ACTIVITY |
Below are the records; reproduce all of them exactly but without any images.

*** INPUT RECORDS ***

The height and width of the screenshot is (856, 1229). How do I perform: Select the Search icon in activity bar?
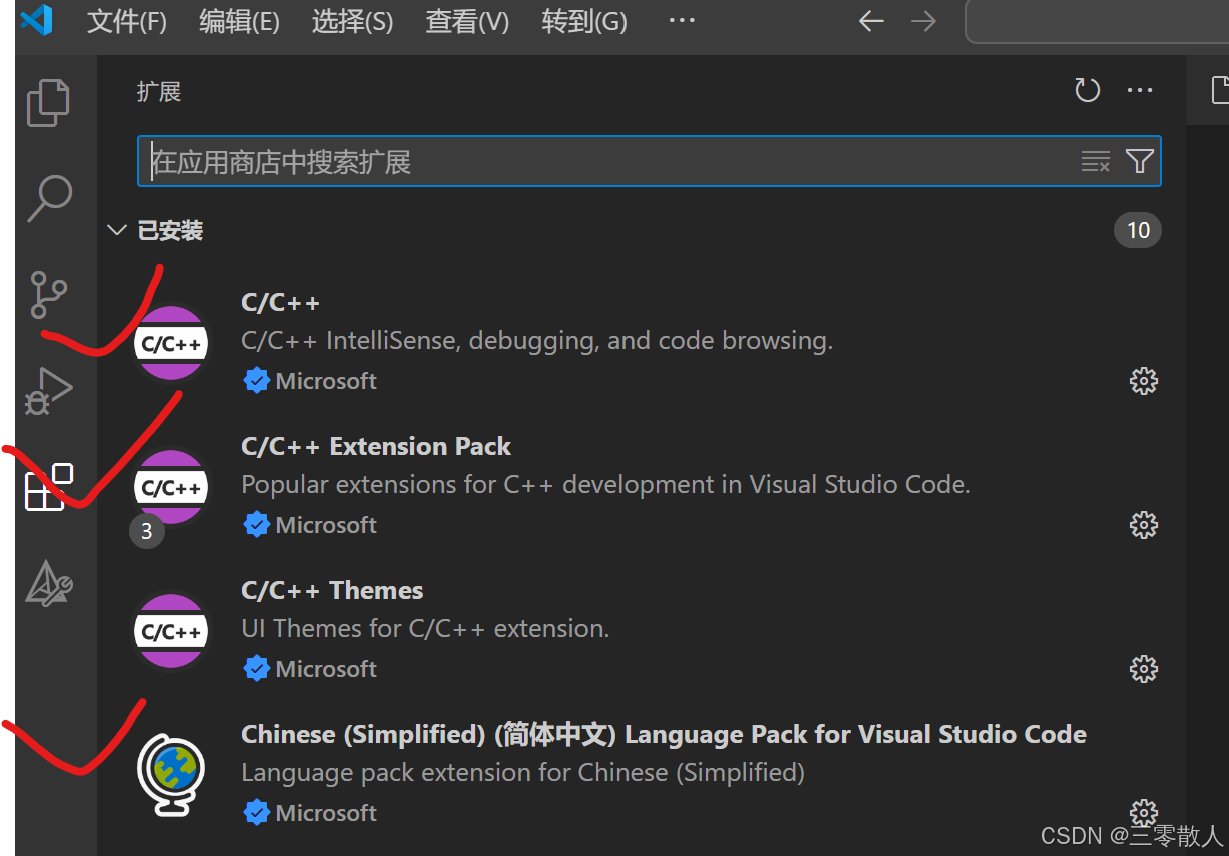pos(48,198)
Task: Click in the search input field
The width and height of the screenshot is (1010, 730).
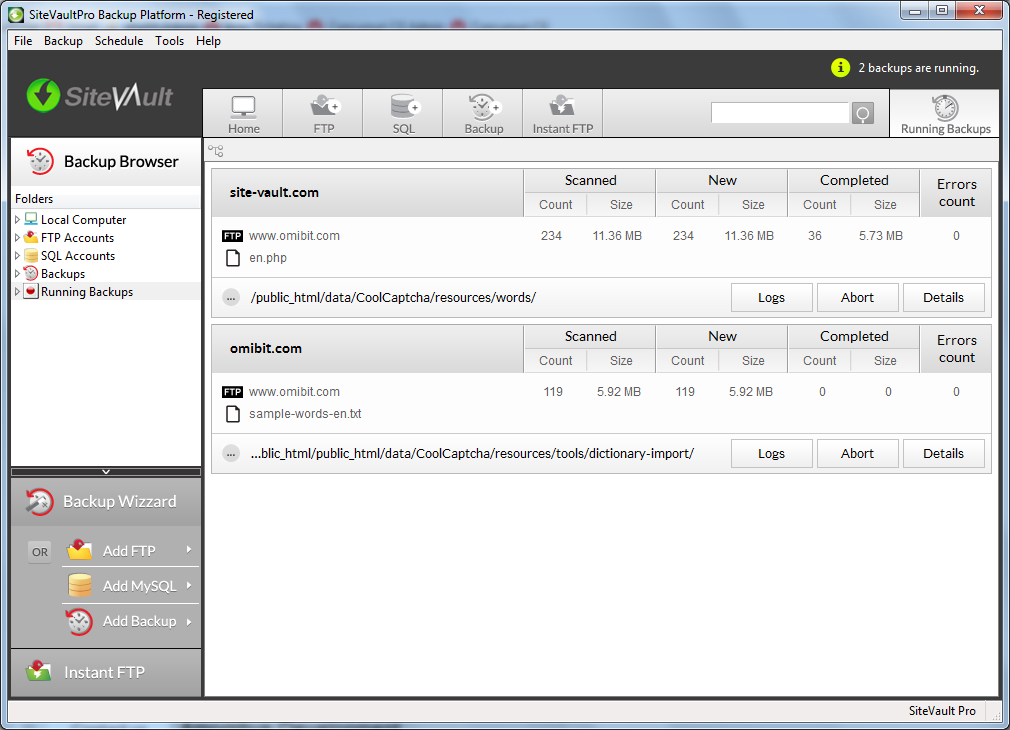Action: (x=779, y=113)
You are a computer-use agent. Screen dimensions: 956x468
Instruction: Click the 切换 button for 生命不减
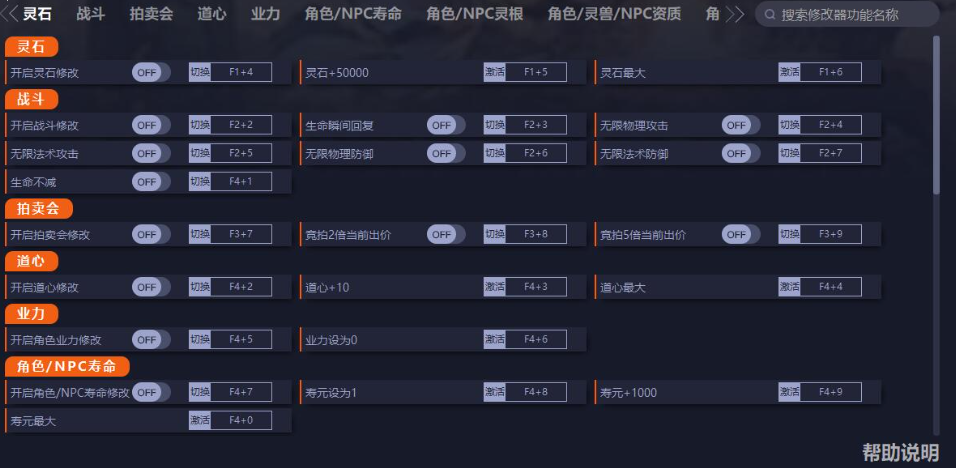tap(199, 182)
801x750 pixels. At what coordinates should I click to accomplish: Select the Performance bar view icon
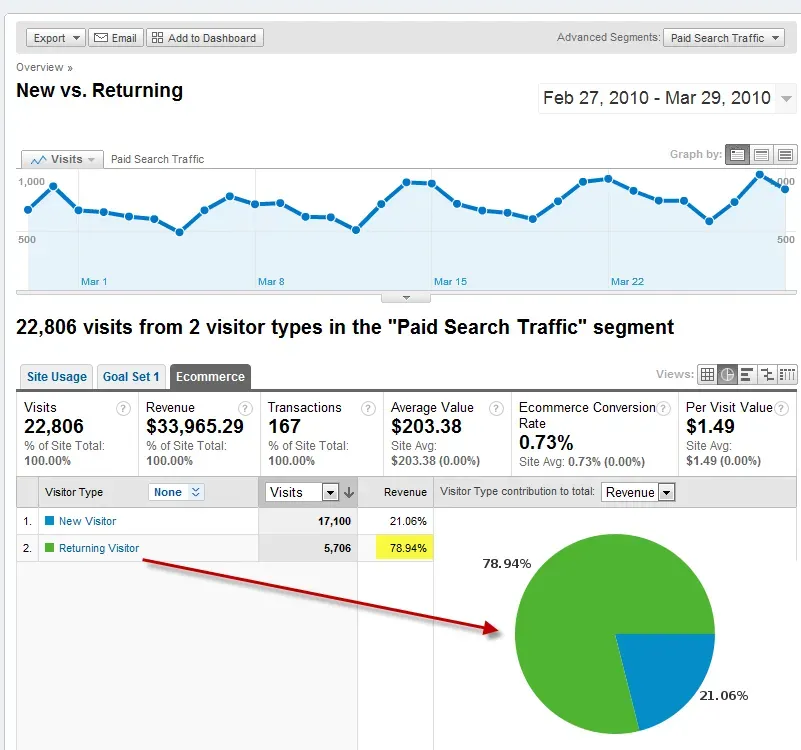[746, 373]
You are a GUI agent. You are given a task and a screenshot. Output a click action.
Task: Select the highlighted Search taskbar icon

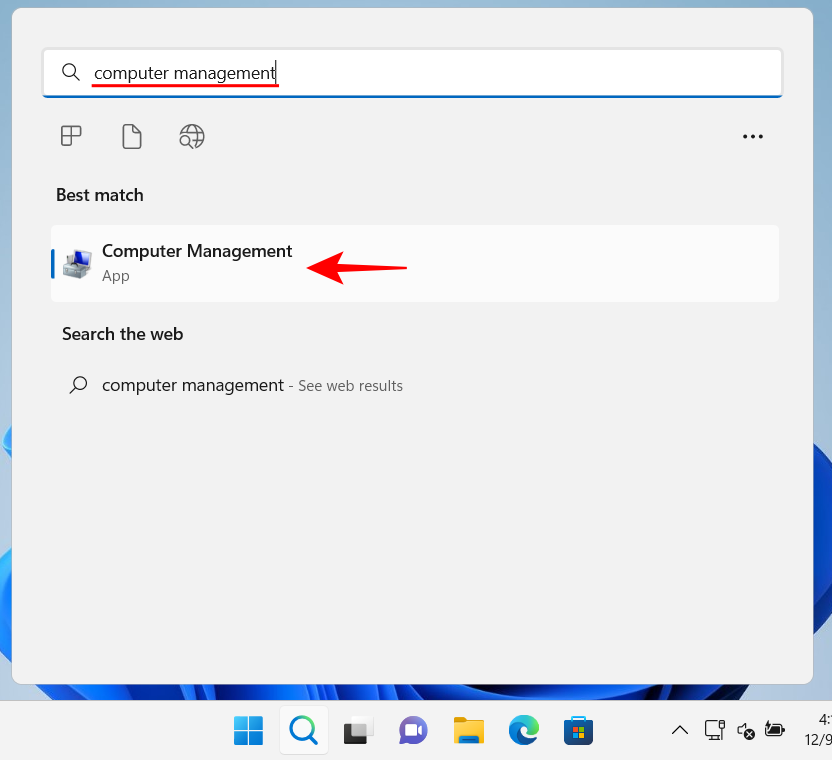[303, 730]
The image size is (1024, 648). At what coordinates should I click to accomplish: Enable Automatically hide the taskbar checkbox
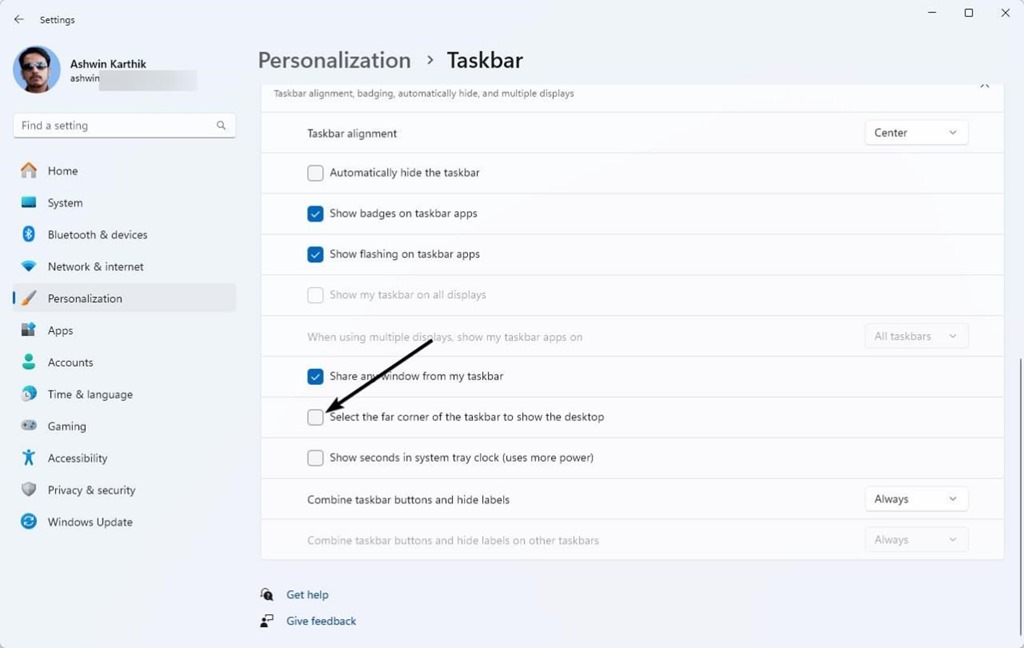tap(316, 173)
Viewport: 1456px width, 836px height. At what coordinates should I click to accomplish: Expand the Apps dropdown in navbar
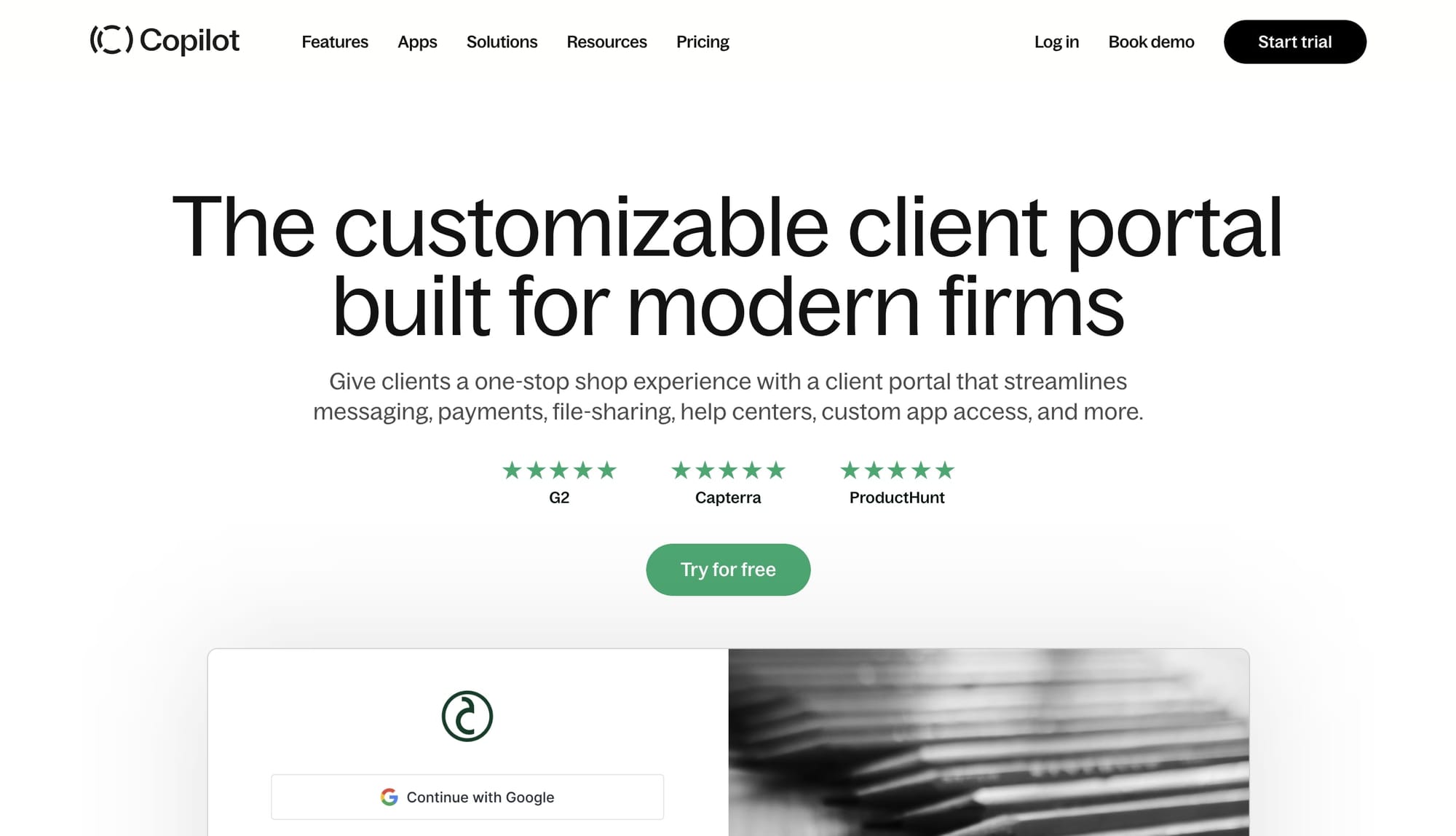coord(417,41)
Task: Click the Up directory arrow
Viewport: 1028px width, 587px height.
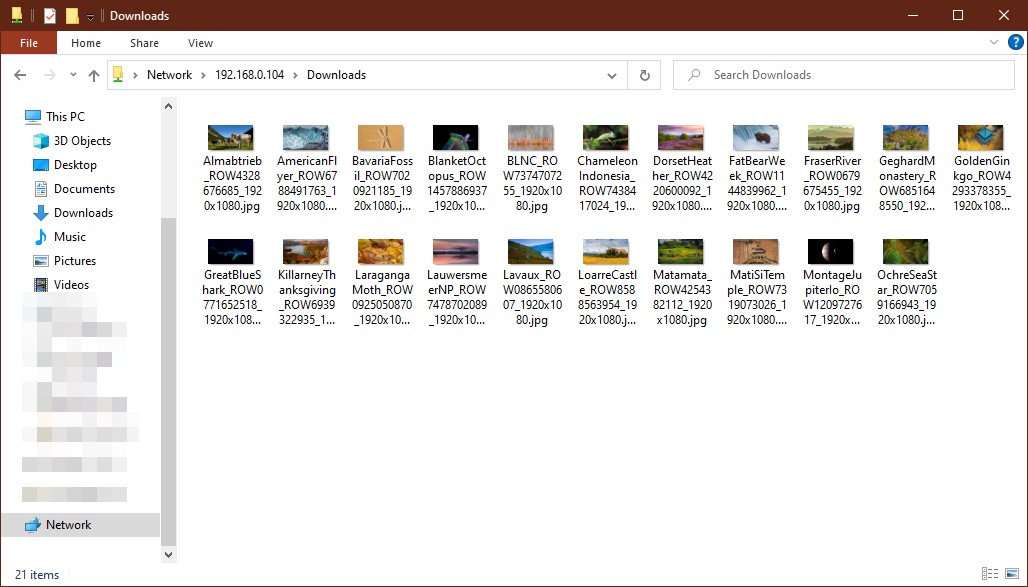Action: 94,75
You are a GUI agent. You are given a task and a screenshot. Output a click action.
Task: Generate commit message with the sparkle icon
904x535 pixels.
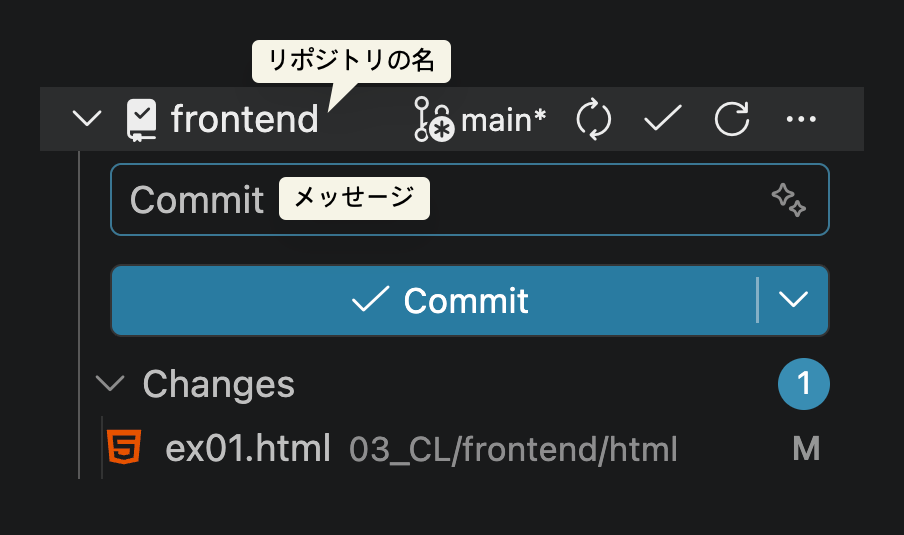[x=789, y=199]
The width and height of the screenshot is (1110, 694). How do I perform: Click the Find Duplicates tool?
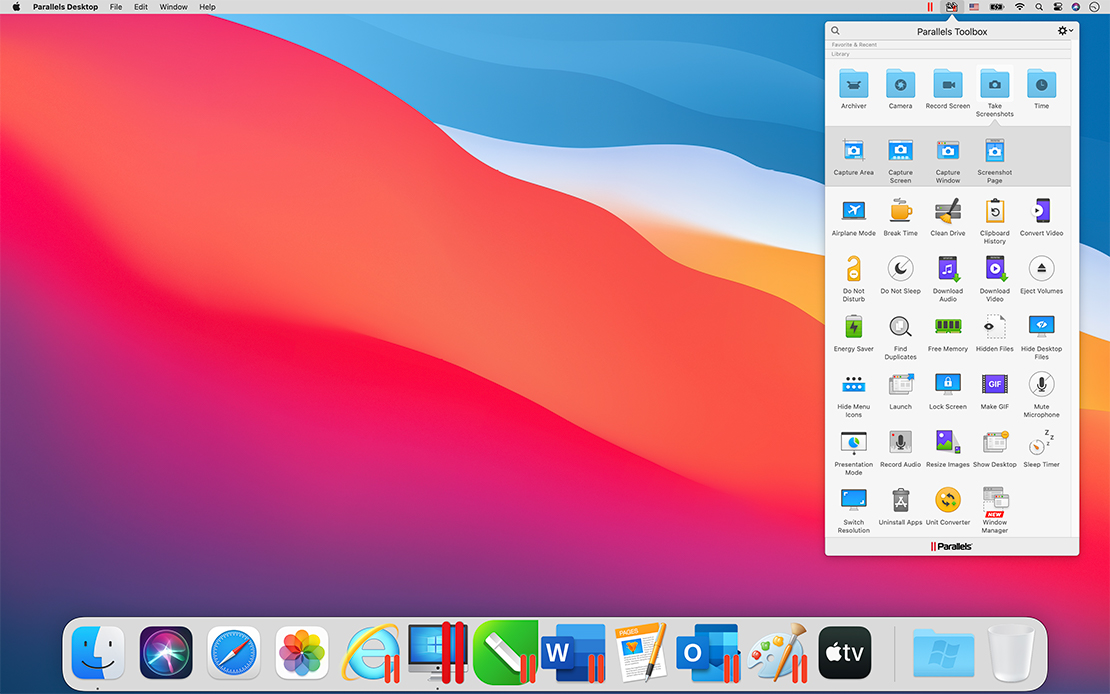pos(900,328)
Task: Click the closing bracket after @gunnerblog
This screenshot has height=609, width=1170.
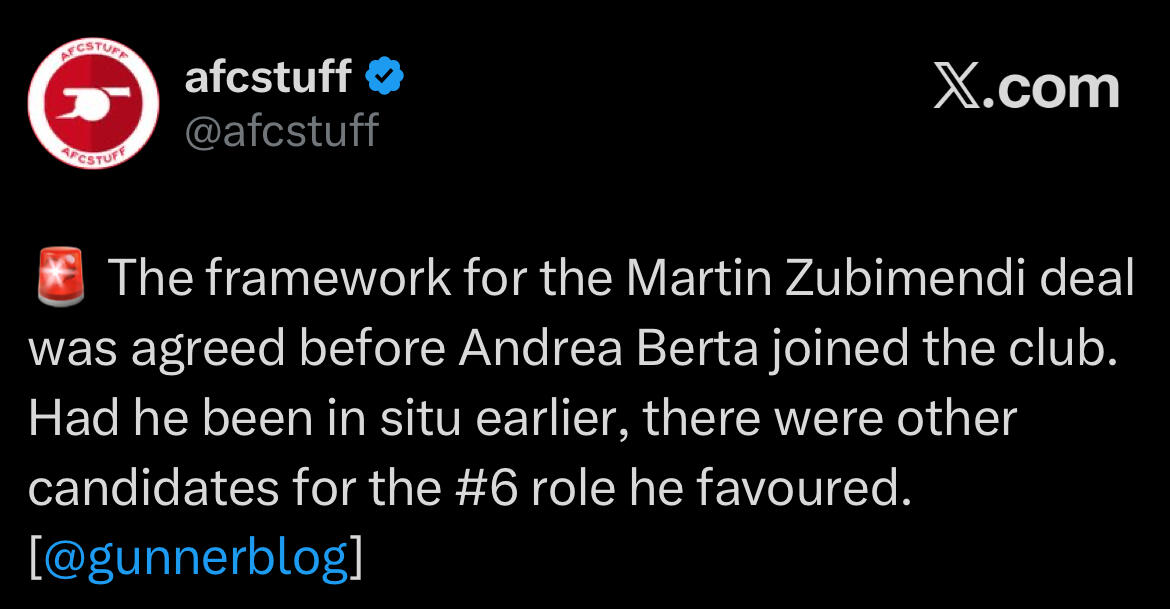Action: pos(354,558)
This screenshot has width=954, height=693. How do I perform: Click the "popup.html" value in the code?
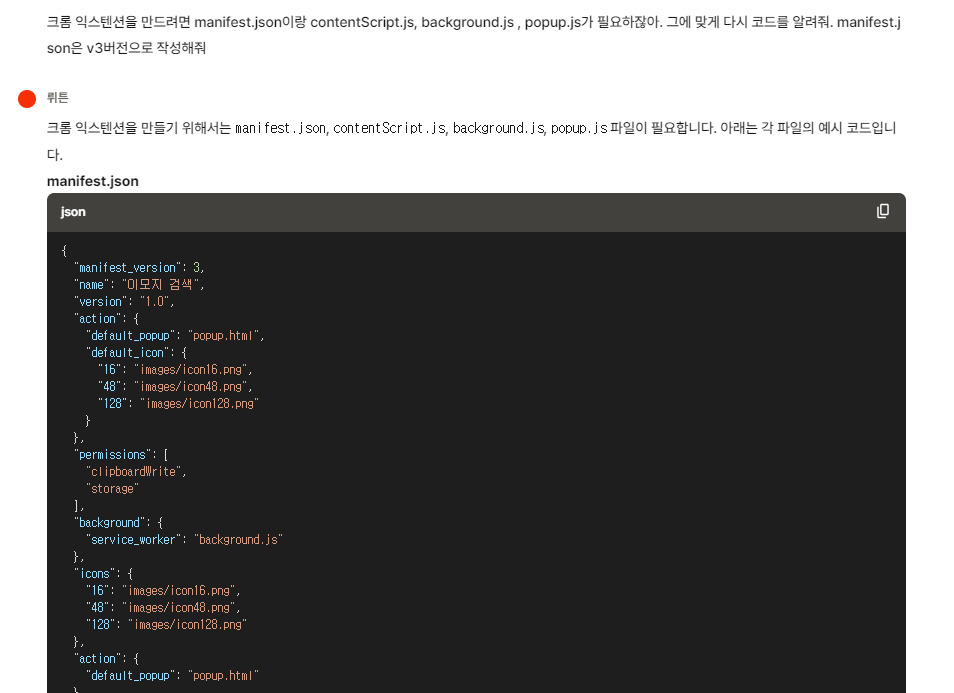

*** End of INPUT RECORDS ***

RESULT |
The height and width of the screenshot is (856, 1229). How do I perform: Select the Search icon in activity bar?
pos(48,198)
Task: Click in the search input field
The width and height of the screenshot is (1010, 730).
Action: (x=779, y=113)
You are a computer-use agent. Screen dimensions: 956x468
Instruction: Click the 切换 button for 生命不减
tap(199, 182)
801x750 pixels. At what coordinates should I click to accomplish: Select the Performance bar view icon
[746, 373]
You are a GUI agent. You are given a task and a screenshot. Output a click action.
Task: Select the highlighted Search taskbar icon

[303, 730]
The image size is (1024, 648). At what coordinates should I click to accomplish: Enable Automatically hide the taskbar checkbox
tap(316, 173)
Viewport: 1456px width, 836px height. At what coordinates should I click to accomplish: Expand the Apps dropdown in navbar
coord(417,41)
Task: Click the Up directory arrow
Viewport: 1028px width, 587px height.
Action: 94,75
You are a GUI agent. You are given a task and a screenshot. Output a click action.
Task: Generate commit message with the sparkle icon
904x535 pixels.
[x=789, y=199]
The width and height of the screenshot is (1110, 694). How do I perform: Click the Find Duplicates tool?
pos(900,328)
Task: Click the closing bracket after @gunnerblog
This screenshot has height=609, width=1170.
Action: pos(354,558)
This screenshot has width=954, height=693. How do I perform: Click the "popup.html" value in the code?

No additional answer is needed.